***** Source records *****

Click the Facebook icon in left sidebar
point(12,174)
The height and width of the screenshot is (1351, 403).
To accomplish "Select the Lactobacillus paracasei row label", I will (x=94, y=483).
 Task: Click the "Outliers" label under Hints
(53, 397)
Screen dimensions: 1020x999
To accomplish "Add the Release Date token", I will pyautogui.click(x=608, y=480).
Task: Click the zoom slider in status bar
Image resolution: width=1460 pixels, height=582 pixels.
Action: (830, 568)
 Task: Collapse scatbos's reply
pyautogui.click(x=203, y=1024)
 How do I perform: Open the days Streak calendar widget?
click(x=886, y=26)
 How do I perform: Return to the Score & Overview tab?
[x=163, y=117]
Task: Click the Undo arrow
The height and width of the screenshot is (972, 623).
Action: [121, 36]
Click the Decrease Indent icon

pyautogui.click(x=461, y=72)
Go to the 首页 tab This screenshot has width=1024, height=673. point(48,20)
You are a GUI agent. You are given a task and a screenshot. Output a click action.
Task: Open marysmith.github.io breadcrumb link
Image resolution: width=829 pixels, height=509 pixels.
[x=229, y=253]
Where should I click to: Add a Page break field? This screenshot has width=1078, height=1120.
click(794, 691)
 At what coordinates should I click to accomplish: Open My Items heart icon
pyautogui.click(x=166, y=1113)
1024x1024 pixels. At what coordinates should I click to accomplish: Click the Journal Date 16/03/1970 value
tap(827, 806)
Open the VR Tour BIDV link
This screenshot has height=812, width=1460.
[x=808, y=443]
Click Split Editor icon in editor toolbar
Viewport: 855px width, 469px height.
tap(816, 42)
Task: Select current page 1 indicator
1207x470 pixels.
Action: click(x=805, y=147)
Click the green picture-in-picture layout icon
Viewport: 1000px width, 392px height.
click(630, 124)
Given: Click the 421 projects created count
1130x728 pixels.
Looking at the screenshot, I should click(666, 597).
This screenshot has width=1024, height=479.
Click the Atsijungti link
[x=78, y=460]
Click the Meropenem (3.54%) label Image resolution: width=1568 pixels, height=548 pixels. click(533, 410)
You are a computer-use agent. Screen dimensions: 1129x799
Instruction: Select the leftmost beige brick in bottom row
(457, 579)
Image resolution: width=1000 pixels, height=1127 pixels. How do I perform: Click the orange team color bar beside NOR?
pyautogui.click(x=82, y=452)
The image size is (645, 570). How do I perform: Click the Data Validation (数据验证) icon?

*****

- Task prompt
Please copy each line above exactly as written.

- Response below
Click the Facebook icon in left sidebar
point(12,174)
The height and width of the screenshot is (1351, 403).
To accomplish "Select the Lactobacillus paracasei row label", I will (x=94, y=483).
 Task: Click the "Outliers" label under Hints
(53, 397)
Screen dimensions: 1020x999
To accomplish "Add the Release Date token", I will pyautogui.click(x=608, y=480).
Task: Click the zoom slider in status bar
Image resolution: width=1460 pixels, height=582 pixels.
Action: (830, 568)
 Task: Collapse scatbos's reply
pyautogui.click(x=203, y=1024)
 How do I perform: Open the days Streak calendar widget?
click(x=886, y=26)
 How do I perform: Return to the Score & Overview tab?
[x=163, y=117]
Task: Click the Undo arrow
The height and width of the screenshot is (972, 623).
Action: [121, 36]
Click the Decrease Indent icon

pyautogui.click(x=461, y=72)
Go to the 首页 tab This screenshot has width=1024, height=673. point(48,20)
You are a GUI agent. You are given a task and a screenshot. Output a click action.
Task: Open marysmith.github.io breadcrumb link
Image resolution: width=829 pixels, height=509 pixels.
[x=229, y=253]
Where should I click to: Add a Page break field? This screenshot has width=1078, height=1120.
click(794, 691)
 At what coordinates should I click to accomplish: Open My Items heart icon
pyautogui.click(x=166, y=1113)
1024x1024 pixels. At what coordinates should I click to accomplish: Click the Journal Date 16/03/1970 value
tap(827, 806)
Open the VR Tour BIDV link
This screenshot has height=812, width=1460.
[x=808, y=443]
Click Split Editor icon in editor toolbar
Viewport: 855px width, 469px height.
tap(816, 42)
Task: Select current page 1 indicator
1207x470 pixels.
Action: click(x=805, y=147)
Click the green picture-in-picture layout icon
Viewport: 1000px width, 392px height.
click(630, 124)
Given: Click the 421 projects created count
1130x728 pixels.
Looking at the screenshot, I should click(666, 597).
This screenshot has width=1024, height=479.
Click the Atsijungti link
[x=78, y=460]
Click the Meropenem (3.54%) label Image resolution: width=1568 pixels, height=548 pixels. click(533, 410)
You are a computer-use agent. Screen dimensions: 1129x799
Instruction: Select the leftmost beige brick in bottom row
(457, 579)
Image resolution: width=1000 pixels, height=1127 pixels. How do I perform: Click the orange team color bar beside NOR?
pyautogui.click(x=82, y=452)
The image size is (645, 570). How do I perform: Click the Data Validation (数据验证) icon?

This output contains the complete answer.